I still don't think you're quite getting me - my point, in short, was that populations evolve, not individuals. That was why I brought up ring species, and suggested that there were other humans alive when Adam and Eve were - the notion of what a species actually is is not a discrete "species X/not species X" on an individual level, especially when a species has just diverged into two isolated subgroups. Adam and Eve would have been effectively the same species as their progenitors, it's not so stark a case of animals giving birth to humans. The major difference arises not from members in the group they diverged with, but from the members in the other group, that they diverged FROM.
If you took a child of your own and put it with a bunch of other contemporary children and isolated them on Mars for a sufficiently long time, eventually the accumulated genetic difference would run the risk of them being completely incompatible reproductively with those they left on Earth (who would have been changing too). And yet I suspect our powerful human traits like rationality, sentience, intelligence etc wouldn't be selected against as they'd prove useful, so technically they'd be another species, but would you really exempt them from salvation?
Ok, creatures. Look, if at some point they dig up a bunch of creatures that essentially look like humans but clearly are not human I'll deal with it when that happens.

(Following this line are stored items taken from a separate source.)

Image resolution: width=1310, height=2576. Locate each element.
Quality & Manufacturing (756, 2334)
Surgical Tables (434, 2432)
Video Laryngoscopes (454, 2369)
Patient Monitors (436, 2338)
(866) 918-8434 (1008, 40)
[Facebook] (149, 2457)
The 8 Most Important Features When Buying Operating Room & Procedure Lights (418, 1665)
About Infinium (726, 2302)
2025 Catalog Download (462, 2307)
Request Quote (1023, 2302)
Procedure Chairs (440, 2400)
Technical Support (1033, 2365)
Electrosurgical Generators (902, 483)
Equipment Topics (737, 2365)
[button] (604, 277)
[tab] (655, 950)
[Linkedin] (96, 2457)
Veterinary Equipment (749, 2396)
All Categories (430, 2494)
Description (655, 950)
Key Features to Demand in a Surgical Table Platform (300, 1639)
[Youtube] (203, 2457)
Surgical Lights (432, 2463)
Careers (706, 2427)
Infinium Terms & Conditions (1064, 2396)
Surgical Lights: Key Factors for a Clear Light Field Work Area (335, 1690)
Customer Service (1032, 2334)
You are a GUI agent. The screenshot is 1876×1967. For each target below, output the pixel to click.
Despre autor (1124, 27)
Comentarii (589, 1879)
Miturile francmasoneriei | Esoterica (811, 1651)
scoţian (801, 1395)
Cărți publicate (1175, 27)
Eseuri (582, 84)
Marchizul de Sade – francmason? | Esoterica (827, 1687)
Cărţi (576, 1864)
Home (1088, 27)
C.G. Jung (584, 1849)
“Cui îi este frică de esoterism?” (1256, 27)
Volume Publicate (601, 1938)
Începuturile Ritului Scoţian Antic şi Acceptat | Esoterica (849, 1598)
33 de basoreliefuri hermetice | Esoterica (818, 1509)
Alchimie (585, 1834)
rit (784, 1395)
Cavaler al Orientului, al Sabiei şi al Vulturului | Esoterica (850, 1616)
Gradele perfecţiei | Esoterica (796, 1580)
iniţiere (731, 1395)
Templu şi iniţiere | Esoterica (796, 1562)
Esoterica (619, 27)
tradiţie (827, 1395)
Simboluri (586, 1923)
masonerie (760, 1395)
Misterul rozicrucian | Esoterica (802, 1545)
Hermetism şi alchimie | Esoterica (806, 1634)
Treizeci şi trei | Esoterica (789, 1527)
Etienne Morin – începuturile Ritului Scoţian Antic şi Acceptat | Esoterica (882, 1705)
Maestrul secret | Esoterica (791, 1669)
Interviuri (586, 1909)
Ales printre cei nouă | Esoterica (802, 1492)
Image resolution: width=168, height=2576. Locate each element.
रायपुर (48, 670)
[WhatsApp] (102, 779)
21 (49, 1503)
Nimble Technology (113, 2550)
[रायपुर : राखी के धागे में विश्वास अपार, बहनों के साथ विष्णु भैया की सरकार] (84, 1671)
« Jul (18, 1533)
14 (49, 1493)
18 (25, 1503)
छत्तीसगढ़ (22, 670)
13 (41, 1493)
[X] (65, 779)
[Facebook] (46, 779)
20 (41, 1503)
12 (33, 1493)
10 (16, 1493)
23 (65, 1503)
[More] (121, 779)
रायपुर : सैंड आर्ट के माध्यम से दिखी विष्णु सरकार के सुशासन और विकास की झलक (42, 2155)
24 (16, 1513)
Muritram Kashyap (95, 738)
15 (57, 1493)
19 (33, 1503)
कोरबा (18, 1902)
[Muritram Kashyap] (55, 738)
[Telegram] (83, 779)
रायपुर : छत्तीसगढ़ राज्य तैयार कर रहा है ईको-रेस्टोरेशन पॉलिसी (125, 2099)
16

Would you mind clarifying that exactly? It's just that I suspect some people would answer that that's already been done.
It would be easier for me to accept if I wasn't bound to believe that a persons soul exists at the moment of conception but I hold this to be true so this is where I must start.
Absolutely, and if we simply can't get past our working assumptions/beliefs, I'm not going to then e.g turn on your acceptance of Ex Cathedra etc, we'll simply agree to disagree, there's too much belief bashing on this board at the best of times. But I do hope I can at least begin to convince you that TE isn't as inhuman as it sounds.